Most of recognition frameworks based on neural networks utilize CNNs, LSTMs, and combinitions [17, 18]. For example, [19] modifies the initial model with an incremental approach, and inputs multiple acoustic features to a 1D CNN, which improves the accuracy. [20] constructs a robust and effective recognition model based on key sequence fragments, combining CNN and BiLSTM. Attention mechanism is another key for recognizer based on deep learning to deal with hidden information. Attention-based DNN can mine unevenly distributed features in speech and emphasize saliently emotional information, which better adapts to changes in speech emotion [21]. By directing self-attention to deal with missing and hidden information, the more robust structure [22] obtains the satisfactory performance.
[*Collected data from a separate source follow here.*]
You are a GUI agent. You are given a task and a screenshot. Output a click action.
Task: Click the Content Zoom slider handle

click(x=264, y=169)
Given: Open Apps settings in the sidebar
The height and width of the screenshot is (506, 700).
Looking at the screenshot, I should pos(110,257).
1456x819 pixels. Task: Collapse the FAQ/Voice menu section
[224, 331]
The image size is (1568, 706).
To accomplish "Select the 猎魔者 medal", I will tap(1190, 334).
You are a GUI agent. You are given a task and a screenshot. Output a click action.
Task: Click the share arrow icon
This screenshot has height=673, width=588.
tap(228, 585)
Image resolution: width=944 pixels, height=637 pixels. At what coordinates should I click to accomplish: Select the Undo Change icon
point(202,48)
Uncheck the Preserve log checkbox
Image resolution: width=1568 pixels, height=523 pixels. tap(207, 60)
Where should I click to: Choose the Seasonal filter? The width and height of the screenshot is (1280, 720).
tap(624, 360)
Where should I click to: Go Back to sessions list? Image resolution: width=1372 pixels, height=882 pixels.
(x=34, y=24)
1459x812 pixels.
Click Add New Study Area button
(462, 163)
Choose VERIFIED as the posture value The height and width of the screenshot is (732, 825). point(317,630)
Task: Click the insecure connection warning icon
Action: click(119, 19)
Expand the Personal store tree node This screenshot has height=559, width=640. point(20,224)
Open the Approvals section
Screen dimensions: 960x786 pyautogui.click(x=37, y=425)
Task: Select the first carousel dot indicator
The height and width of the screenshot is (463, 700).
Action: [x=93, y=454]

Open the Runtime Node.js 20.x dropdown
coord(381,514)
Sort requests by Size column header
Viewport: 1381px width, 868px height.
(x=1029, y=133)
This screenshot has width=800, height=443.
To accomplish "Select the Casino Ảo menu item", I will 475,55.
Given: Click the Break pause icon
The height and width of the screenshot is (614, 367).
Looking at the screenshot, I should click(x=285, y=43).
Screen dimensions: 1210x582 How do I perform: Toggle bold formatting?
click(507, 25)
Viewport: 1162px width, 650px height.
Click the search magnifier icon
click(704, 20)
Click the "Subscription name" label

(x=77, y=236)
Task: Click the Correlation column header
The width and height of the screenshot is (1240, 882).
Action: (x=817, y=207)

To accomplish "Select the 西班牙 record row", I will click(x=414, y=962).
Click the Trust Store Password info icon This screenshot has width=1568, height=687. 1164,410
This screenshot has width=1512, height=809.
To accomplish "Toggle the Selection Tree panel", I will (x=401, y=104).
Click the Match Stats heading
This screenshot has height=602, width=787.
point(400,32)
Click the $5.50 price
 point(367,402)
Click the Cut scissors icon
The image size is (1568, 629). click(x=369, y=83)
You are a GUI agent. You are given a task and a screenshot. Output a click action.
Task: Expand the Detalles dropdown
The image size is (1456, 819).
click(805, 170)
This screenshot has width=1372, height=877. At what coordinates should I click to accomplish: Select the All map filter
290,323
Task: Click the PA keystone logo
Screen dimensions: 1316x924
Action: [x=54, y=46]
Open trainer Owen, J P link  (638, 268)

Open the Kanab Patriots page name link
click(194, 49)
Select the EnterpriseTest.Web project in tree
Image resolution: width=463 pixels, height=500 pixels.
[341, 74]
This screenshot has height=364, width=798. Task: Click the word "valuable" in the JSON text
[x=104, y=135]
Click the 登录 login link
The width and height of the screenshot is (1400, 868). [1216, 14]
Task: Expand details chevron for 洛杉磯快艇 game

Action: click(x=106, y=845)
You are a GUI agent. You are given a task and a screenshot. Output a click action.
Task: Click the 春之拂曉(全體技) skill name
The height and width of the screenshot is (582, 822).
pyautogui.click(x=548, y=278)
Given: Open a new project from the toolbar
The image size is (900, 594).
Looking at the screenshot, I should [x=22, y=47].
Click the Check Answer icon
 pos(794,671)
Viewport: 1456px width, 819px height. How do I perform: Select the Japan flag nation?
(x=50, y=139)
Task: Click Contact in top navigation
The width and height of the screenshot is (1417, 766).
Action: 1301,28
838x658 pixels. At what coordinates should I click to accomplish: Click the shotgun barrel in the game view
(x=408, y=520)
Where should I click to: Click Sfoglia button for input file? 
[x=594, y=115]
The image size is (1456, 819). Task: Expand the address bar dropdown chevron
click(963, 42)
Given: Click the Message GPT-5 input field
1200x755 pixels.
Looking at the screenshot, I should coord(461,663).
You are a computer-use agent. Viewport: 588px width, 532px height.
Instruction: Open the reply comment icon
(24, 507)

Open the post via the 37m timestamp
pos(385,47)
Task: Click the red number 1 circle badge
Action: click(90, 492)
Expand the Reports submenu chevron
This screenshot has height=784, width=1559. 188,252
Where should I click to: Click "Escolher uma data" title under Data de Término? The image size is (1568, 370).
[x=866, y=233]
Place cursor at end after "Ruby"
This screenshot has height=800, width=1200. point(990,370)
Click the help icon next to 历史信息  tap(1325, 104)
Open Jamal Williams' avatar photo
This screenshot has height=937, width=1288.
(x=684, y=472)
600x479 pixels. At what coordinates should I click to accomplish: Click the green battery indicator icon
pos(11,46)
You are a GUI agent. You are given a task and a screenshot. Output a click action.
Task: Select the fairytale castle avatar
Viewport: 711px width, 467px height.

Furthermore, the challenge of building SER systems based on neural networks lies in the poor generalization due to data mismatch. To address this problem, [23, 24] make significant progress on generalization by sharing feature representations among auxiliary tasks through multi-task learning. However, the traditional recognition system based on deep learning has the complex structure and weak interpretability of speech features. The graph has been introduced into speech tasks as a compact and efficient representation. And the superiority of GNNs in graph processing has received widespread attention.
2.2 SER based on GNNs
At present, the application of graph neural networks in the field of speech technology still has some limitations [25], but some scholars have verified the advantages of graph convolution in the field of speech technology and the possibility of being widely used through research, such as conversational speech recognition [26], sentence-level [27] / conversation-level speech emotion recognition [28], speech enhancement [29], and Q &A rewriting [30]. The methods of graph construction can be divided into sample point-based, frame-based, speech channel-based, and historical dialogue-based approaches, as shown in Fig. 1. In addition, graph neural network has good performance in low-resource speech emotion recognition, such as [31] using transduction integrated learning algorithms based on graph neural networks to accomplish the challenge of Portuguese speech emotion classification.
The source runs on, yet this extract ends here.